**THE TASK:** Continue the beekeeping forum thread on foundationless frames, starting right after its final sentence.

**SOURCE EXCERPT:**
▼

Worst that can happen is we lose them.
If they survive then we'll know what to do next Winter when we over-winter double Nucs on our other 10 frame hives.
Rather make a mistake with one than six or eight.


----------



## GLOCK (Dec 29, 2009)

Sounds like a good plan i to have a couple splits i made to see if i could make my own queens in JULY are building and they only have about 6 frames as of last week but where building fast plus i am feeding them even with a flow on they still are taking syrup . I have 17 hives and only had 3 last year but had a great year for building up numbers that for sure. Good luck what a great hobby.


----------



## delber (Dec 26, 2010)

Allen said:


> Did a road trip to see Ike at Forest Hills Woodworking last week.
> He is now carrying foundationless frames so that will save on shipping costs.


Do you happen to be able to post a pic of what the foundationless looks like?


----------



## Allen (Oct 5, 2011)

Here ya go. Wanted to show several angles of the top bar.



The bottom is solid.
I don't use anything on the frames except double horizontal wires in the deeps.
And new frames get placed between drawn or foundation based frames which help keep new comb straight.


----------



## delber (Dec 26, 2010)

Thanks for that Allen. It seems that they're very similar to Kelly's. I was hoping that there wouldn't be a "flat" on the bottom of the top bar but rather a point.

▲

**RECORDED INFORMATION:**
▼

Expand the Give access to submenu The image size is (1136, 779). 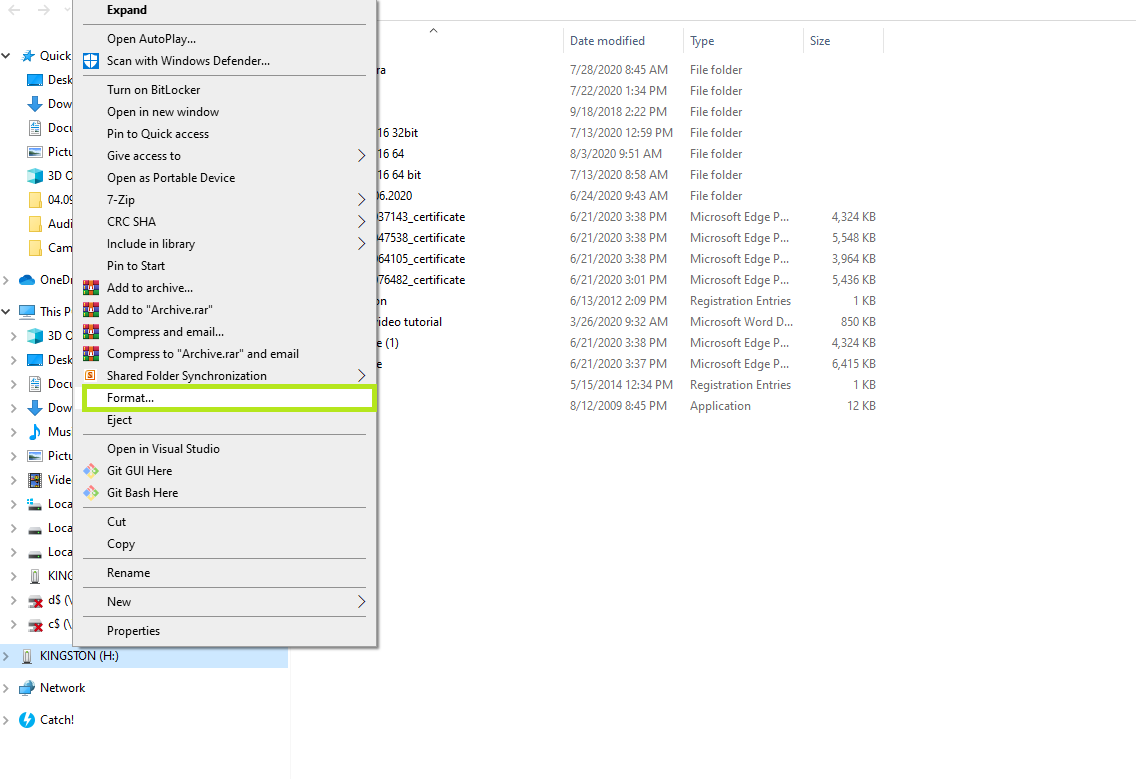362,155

▲
▼

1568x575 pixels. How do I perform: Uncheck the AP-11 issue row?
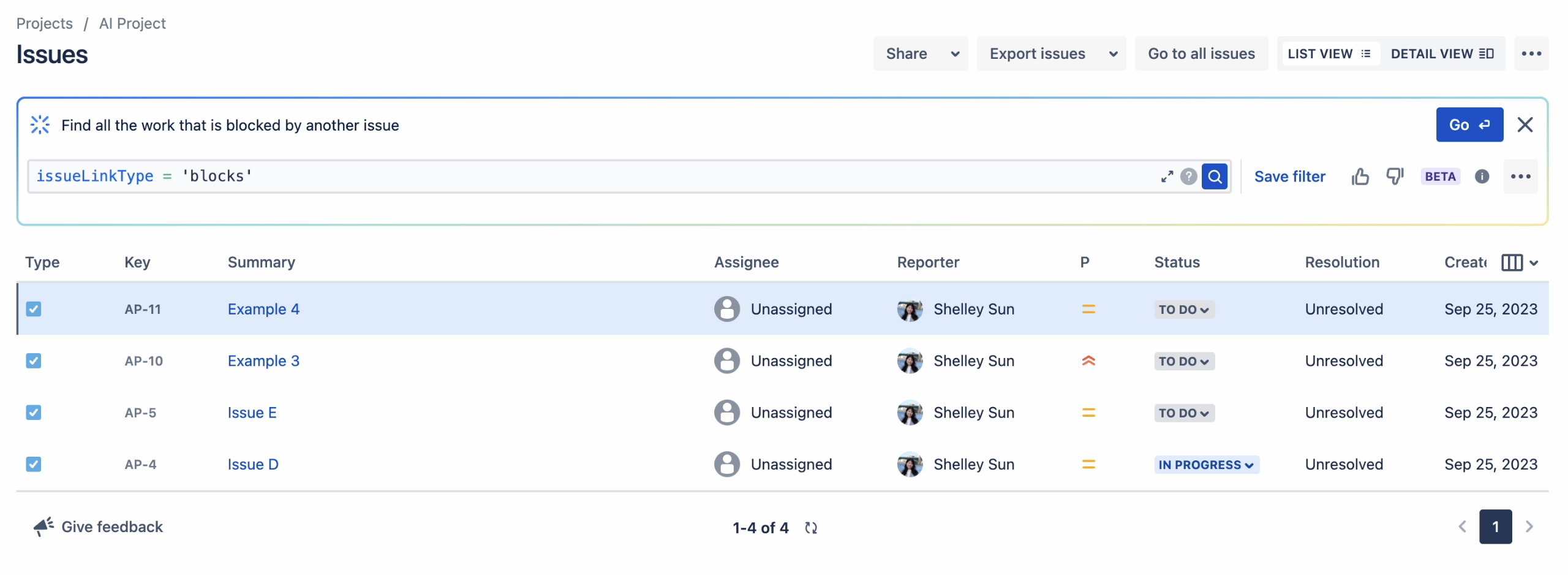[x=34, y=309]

▲

**THE OUTPUT:**
----------



## Allen (Oct 5, 2011)

Oversight on my part.
They are Kelley frames and the bees don't seem to mind the flat area on the bottom of the triangle.


----------



## delber (Dec 26, 2010)

Allen, I understand that the bees don't "mind" however what I'm finding out (using them exclusively) especiall on a flow it's hard to keep them going straight. I know that you can put a empty frame between a brood frame (although mine aren't solid brood. Some honey on top that's capped or not) and inbetween 2 capped honey frames and they'll draw it perfectly. I had one hive (a full strength hive) draw 2 frames so that one was just touching the frame next to it and the following comb was 1/2 on one frame and 1/2 on the next frame. My was that fun to get worked out!!! I'm going to be trying a bit of a different strategy next time. I'm taking a strip of comb perhaps 1/2" wide and kind of smashing it on the frame so that there's about 1/2" lip down of solid wax. I had some frames that for one reason or another were bad and cut the comb out of them and left about that 1/2" of comb at the top. Even though they didn't draw it straight the first time I just smashed it so that there's a 1/32" or so thick piece of wax coming straight down to give them the best comb guide I can think of. I'm not sure how it'll work, but I'm going to try it. If anyone has other thoughts I'd love to know how you keep them straight.


----------



## PAHunter62 (Jan 26, 2011)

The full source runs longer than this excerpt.